|Categories||Biodiversity, Farming, Forests|
|Date||21 Feb 2018|
Zambia is about twice the size of Germany, and has a population projected to be about 18 million by 2020. It has about 175 National Forests and 305 Local Forests. A total of 20 National parks cover about 63,630Km2 (6,363,000ha), and 36 game management areas (GMAs) cover 167,557Km2 (16,755,700ha). About 66 percent is forest land. With this resource endowment, Zambia is not an exception to large scale land acquisitions (LSLAs) that have stirred bifurcated debates among different interest groups. The investigations into the phenomenon take a geopolitical lens that categorises the global north as ‘resource poor, financial haves’ and the global south as ‘resource rich, financial have-nots.’ These analyses pay little attention to implications on biodiversity.
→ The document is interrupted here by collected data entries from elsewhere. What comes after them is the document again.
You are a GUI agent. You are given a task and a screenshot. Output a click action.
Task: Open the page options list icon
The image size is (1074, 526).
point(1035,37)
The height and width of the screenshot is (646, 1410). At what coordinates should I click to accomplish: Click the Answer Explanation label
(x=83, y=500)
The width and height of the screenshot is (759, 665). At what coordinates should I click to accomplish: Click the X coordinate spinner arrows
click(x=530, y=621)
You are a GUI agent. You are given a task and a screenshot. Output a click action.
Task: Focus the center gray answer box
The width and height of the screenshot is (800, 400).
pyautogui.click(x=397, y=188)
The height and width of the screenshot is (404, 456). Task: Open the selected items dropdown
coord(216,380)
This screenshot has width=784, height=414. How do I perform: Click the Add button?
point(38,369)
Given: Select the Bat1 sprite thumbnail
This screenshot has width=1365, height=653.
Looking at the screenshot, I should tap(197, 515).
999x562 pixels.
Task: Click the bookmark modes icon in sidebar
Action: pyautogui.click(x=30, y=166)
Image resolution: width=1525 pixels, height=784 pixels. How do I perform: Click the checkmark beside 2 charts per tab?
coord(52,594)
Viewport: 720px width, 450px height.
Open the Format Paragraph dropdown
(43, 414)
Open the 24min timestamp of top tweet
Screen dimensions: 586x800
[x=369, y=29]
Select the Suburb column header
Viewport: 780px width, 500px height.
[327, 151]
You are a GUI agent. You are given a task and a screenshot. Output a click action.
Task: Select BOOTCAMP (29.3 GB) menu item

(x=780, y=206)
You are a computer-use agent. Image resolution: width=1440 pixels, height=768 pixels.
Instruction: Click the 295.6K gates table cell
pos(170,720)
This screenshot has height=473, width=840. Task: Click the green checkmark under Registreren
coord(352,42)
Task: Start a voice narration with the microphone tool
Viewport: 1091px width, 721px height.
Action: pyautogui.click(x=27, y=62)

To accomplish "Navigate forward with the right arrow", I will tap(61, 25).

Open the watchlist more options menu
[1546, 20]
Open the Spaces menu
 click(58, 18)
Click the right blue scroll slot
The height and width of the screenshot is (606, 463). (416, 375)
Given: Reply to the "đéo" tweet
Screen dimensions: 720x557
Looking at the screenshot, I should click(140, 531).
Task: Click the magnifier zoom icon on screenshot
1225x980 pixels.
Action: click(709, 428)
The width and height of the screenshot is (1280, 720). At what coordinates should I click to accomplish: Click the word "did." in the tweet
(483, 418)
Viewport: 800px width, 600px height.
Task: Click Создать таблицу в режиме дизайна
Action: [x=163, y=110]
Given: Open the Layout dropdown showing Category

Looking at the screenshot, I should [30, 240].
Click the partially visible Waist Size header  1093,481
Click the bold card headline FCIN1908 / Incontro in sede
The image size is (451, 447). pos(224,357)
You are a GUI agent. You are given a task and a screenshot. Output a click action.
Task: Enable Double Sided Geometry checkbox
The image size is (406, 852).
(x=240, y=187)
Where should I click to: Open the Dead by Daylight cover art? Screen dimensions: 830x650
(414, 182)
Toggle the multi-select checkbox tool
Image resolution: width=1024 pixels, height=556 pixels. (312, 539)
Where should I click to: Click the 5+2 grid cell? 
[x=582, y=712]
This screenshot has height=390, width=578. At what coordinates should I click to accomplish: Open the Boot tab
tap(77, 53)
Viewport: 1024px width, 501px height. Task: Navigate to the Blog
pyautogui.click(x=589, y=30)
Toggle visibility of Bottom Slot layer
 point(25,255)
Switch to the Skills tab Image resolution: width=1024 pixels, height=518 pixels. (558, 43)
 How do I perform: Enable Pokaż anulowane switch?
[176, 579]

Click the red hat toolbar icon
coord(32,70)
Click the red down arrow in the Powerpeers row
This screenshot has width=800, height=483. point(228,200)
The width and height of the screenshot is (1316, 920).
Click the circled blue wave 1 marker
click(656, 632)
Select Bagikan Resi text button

They share a common caveat: reliability of data.
In 2002 the Zambian government decreed the establishment of farm blocks across the country. Using Participatory Rural Appraisal approaches, this project seeks to interrogate and understand the biodiversity and socio-economic implications of the farm block program in Nansanga, at community level. The farm block program is a LSLA that introduces commercial agriculture that constitutes land use change. What is being lost or threatened to be lost at biodiversity level due to LSLA in Nansanga? How are communities adapting to customary land tenure change and the introduction of commercial agriculture? How has that shaped people’s socio-ecological system and the way they are interacting with it?
Community Wealth Ranking will be conducted to understand how communities are adapting to the commercialisation and privatisation of their customary land. Transect walks will also be used to understand the asset portfolio in Nansanga farm block. The traditional leadership comprising the Chilolos and the Sulutanis (Senior Chief Advisers and village headmen, respectively), and other key informants from within the farm block will take part in transect walks, resource and species identification and mapping. They are a repository of traditional knowledge. This research will therefore, elevate the profile of community members from information-givers to co-producers of knowledge.
There is no baseline for this research due to paucity of research data on the species composition, distribution and diversity in the project area. A recall approach will be used to indicate relative presence/abundance/change in habitats and species. This will qualitatively be explored. The approach will be complemented by use of the Zambia land cover maps for 2000, 2010 and 2017, as well as the Zambia Sentinel 2 Land Use Land Change map 2016.